Question

I have a class named Display which extends class Layout, which extends class DOMDocument. I get: Fatal error: Call to a member function loadHTMLFile() on a non-object. Code as follows:

In index.php :

 $dom = new Display();
 $dom->displayData();

In Display.php :

class Display extends Layout {

    public function displayData(){

    $dom = parent::__construct();
    $dom->loadHTMLfile("afile.html");
    echo $dom->saveHTML();

    }

}

My question is: When I call parent::__construct() , isn't this the same as using "new DOMDocument", since the Display class extends Layout and DOMDocument?Thanks

Was it helpful?

Solution

If you have the loadHTMLfile function in your parent class, the subclass will inherit it. So you should be able to do:

class Display extends Layout {

    public function displayData(){

        $this->loadHTMLfile("afile.html");
        echo $this->saveHTML();

    }

}

OTHER TIPS

__construct() is a magic method that is called when you instantiate the object.

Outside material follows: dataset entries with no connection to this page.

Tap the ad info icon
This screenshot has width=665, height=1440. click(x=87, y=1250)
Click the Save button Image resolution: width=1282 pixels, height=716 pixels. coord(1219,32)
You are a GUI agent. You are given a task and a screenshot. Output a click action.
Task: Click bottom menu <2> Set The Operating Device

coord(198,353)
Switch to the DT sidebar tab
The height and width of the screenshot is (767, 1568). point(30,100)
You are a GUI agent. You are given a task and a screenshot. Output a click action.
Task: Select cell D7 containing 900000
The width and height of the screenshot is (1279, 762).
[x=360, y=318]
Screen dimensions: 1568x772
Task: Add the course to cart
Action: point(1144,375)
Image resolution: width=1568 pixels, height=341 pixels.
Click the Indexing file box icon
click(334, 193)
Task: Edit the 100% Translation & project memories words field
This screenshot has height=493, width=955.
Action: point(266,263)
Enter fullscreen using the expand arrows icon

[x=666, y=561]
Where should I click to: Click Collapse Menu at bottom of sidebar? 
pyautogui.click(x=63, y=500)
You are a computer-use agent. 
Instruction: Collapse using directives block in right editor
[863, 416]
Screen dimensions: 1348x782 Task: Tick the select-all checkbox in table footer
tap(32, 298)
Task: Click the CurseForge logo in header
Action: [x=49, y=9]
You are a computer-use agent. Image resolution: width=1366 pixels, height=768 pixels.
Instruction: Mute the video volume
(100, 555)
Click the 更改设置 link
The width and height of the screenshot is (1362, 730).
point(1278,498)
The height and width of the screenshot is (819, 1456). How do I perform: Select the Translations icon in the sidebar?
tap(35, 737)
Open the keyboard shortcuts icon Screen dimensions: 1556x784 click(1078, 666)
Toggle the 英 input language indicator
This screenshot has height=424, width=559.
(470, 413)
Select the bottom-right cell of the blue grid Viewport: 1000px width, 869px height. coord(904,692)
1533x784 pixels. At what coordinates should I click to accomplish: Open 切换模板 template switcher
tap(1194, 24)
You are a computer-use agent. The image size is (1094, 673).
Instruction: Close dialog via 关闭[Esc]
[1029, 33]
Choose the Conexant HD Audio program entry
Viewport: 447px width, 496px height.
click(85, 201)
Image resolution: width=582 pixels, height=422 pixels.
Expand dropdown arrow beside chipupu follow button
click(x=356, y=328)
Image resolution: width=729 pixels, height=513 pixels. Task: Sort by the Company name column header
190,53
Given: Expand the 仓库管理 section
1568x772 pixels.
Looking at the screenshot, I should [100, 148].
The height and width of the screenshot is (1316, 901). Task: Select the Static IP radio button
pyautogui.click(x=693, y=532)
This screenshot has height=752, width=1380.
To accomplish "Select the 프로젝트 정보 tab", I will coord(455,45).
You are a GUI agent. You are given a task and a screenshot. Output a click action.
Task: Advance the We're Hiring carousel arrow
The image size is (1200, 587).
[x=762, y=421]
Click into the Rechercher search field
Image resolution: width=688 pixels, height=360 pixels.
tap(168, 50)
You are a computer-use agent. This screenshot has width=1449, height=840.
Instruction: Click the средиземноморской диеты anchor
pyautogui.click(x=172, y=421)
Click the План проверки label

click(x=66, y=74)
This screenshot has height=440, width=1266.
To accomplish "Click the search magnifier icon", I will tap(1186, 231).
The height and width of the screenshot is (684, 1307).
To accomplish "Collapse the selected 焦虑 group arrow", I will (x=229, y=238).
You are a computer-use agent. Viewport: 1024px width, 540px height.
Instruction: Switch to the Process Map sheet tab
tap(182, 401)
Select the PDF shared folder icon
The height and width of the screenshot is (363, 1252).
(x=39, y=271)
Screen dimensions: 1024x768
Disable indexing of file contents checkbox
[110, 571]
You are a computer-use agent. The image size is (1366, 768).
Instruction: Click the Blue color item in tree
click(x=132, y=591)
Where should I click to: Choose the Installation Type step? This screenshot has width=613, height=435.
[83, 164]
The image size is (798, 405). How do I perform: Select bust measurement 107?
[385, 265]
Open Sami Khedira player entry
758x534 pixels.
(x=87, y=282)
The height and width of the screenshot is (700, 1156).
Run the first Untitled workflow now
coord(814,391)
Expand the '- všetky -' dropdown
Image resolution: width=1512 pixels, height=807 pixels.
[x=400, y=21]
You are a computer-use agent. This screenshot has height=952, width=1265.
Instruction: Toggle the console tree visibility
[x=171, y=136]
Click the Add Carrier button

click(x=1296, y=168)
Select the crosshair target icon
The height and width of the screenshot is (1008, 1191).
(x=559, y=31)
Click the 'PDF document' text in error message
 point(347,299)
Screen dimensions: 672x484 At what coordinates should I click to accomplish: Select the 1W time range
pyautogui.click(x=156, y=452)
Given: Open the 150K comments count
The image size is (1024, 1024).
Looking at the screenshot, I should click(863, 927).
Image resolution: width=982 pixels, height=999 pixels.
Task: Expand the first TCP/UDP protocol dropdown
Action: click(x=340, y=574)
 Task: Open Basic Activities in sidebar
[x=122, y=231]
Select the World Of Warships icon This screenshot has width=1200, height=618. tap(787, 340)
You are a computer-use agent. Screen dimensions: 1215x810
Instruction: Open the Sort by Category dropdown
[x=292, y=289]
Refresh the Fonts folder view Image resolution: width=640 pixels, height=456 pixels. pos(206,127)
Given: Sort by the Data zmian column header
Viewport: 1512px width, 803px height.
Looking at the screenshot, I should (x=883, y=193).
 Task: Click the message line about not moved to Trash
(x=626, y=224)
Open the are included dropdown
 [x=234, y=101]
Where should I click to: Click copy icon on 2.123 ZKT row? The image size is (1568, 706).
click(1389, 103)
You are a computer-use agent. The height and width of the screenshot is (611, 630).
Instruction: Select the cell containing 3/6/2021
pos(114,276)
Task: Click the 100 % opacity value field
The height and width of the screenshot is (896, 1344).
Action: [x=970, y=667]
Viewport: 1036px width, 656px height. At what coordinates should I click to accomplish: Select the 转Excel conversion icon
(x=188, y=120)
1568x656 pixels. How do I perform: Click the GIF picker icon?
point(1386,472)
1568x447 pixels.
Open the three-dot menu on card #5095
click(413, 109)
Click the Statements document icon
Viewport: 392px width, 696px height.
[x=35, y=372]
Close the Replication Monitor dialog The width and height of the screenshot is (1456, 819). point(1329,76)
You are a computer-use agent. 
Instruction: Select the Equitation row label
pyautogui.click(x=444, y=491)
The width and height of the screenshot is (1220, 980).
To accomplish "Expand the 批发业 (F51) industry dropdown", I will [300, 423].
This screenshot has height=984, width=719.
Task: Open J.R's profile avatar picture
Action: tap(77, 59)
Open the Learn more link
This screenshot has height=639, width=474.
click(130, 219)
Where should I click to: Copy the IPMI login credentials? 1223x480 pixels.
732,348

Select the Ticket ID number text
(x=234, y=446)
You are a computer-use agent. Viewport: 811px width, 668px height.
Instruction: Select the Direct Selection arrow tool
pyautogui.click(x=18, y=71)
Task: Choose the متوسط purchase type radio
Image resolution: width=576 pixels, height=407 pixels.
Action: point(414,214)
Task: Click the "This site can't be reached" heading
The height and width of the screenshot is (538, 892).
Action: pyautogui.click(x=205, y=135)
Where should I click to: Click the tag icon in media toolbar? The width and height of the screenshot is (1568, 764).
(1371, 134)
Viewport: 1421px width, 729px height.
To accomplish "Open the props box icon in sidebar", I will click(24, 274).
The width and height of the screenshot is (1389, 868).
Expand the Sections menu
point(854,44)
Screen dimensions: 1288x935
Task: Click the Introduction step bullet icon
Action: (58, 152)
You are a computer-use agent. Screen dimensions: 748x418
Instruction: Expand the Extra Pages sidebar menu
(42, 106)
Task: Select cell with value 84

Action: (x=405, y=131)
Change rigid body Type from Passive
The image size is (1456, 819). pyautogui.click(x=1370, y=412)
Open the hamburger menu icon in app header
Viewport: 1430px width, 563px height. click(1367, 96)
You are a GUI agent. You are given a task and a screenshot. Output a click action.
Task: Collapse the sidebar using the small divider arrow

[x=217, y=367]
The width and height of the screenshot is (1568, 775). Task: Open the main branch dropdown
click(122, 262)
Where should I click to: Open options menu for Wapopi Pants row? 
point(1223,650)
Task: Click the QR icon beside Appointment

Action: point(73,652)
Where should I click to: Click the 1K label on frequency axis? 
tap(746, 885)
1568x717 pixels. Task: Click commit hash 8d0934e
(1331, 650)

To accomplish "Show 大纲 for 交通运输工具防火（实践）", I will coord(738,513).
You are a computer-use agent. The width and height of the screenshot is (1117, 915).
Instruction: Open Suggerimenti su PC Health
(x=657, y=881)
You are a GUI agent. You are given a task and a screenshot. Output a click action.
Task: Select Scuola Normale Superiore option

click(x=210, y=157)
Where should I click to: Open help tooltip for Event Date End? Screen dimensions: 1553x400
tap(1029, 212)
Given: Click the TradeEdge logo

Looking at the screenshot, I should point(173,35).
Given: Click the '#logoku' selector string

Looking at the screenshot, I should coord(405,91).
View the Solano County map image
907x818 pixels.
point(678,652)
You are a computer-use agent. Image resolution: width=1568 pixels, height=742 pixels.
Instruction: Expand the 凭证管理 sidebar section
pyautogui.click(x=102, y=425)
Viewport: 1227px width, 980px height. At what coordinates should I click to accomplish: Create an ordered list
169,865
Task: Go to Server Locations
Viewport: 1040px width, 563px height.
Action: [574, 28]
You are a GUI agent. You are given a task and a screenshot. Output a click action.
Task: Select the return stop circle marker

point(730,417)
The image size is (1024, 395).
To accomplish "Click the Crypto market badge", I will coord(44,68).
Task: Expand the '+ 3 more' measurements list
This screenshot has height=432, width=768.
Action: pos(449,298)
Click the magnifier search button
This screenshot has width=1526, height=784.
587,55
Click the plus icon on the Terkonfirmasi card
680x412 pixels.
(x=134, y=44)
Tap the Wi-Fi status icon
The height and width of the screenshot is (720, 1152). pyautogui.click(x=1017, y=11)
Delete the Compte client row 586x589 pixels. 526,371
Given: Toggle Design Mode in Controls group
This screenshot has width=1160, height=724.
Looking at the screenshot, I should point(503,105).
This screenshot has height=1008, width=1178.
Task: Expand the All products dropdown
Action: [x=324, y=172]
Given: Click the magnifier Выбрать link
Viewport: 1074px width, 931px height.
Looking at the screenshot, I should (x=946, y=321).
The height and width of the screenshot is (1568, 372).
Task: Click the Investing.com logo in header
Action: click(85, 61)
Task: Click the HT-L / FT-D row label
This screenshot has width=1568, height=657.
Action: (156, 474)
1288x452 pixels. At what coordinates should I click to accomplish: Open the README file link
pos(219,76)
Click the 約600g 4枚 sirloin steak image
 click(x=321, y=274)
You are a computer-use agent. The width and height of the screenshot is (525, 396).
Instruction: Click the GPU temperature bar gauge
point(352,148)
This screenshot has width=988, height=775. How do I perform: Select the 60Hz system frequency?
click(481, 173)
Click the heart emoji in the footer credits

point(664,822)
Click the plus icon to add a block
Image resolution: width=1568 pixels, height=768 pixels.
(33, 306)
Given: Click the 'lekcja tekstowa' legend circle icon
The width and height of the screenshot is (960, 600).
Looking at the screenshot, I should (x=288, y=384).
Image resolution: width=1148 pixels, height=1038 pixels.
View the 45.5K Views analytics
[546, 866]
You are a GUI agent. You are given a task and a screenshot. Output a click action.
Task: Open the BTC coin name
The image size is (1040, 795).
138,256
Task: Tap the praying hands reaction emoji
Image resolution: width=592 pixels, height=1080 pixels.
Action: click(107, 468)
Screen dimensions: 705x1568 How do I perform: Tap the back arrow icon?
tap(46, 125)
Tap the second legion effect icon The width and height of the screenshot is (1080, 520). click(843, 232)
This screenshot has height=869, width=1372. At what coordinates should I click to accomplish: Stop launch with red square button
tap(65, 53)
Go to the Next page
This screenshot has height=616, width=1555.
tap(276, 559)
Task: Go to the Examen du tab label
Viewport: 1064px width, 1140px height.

Calling it is not the same as using the new operator.

In my experience, I have only ever used parent::__construct() inside of the __construct() of a subclass when I need the parent's constructor called.

It is not the same because constructor in php doesn't return anything

You typically call the parent's constructor inside the subclass's constructor. You're calling it in the displayData() method. It is only necessary to call the parent's constructor explicitly in the subclass constructor if you do additional work in the subclass constructor. Inheriting it directly without changes means you needn't call the parent constructor.

Calling the parent constructor will not return a value (object), as instantiating the object would.